2001-12-05 19:22:27

by Troels Walsted Hansen

[permalink] [raw]
Subject: VIA acknowledges North Bridge bug (AKA Linux Kernel with Athlon optimizations bug)

Remember the pci_fixup_via_athlon_bug() (AKA "Athlon bug stomper")
function which went into kernel 2.4.14 after much discussion?

Apparently the mysterious register 55 in the Northbridge controls a
buggy Memory Write Queue timer. They finally acknowledged the problem
when Nvidia drivers and Windows XP started pushing the hardware enough
to trigger the bug...

http://bbs.pcstats.com/viahardware/messageview.cfm?catid=19&threadid=863
8

--
Troels Walsted Hansen



2001-12-05 21:10:16

by Calin A. Culianu

[permalink] [raw]
Subject: Re: VIA acknowledges North Bridge bug (AKA Linux Kernel with Athlon optimizations bug)
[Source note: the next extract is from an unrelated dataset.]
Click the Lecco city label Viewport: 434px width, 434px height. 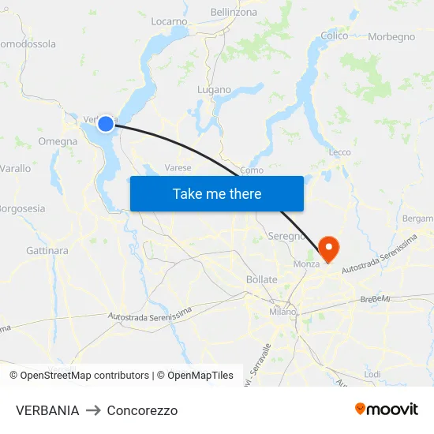339,152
So does this mean we will be seeing a patch that clears bits 6,7, and 8 in
register 55 on the northbridge soon?

-Calin

On Wed, 5 Dec 2001, Troels Walsted Hansen wrote:

> Remember the pci_fixup_via_athlon_bug() (AKA "Athlon bug stomper")
> function which went into kernel 2.4.14 after much discussion?
>
> Apparently the mysterious register 55 in the Northbridge controls a
> buggy Memory Write Queue timer. They finally acknowledged the problem
> when Nvidia drivers and Windows XP started pushing the hardware enough
> to trigger the bug...
>
> http://bbs.pcstats.com/viahardware/messageview.cfm?catid=19&threadid=863
> 8
>
>

2001-12-06 00:33:58

by Alan

[permalink] [raw]
Subject: Re: VIA acknowledges North Bridge bug (AKA Linux Kernel with Athlon

> So does this mean we will be seeing a patch that clears bits 6,7, and 8 in
> register 55 on the northbridge soon?

We already have one. The Linux folks saw the problem much earlier than
windows people because our athlon optimised memory copies triggered it
reliably on many boards.

Whats sad is its taken VIA this long to finally acknowledge a bug that we
have shown existed months and months ago, and even had Linux fixes for a
while in 2.4

Alan

2001-12-06 08:45:36

by Petri Kaukasoina

[permalink] [raw]
Subject: Re: VIA acknowledges North Bridge bug (AKA Linux Kernel with Athlon

On Thu, Dec 06, 2001 at 12:41:36AM +0000, Alan Cox wrote:
> We already have one. The Linux folks saw the problem much earlier than
> windows people because our athlon optimised memory copies triggered it
> reliably on many boards.

The details were a bit different in that web page:

Linux looks for chip with id 1106:0305 (KT133) and clears only bit 7 of
register 55. The Windows driver checks for chips 1106:0305, 1106:3099,
1106:3102, 1106:3112, and clears three bits: bits 5-7 of that register. In
addition, the web page tells that it's probably not right for 1106:3099
(KT266) because there it should be register 95.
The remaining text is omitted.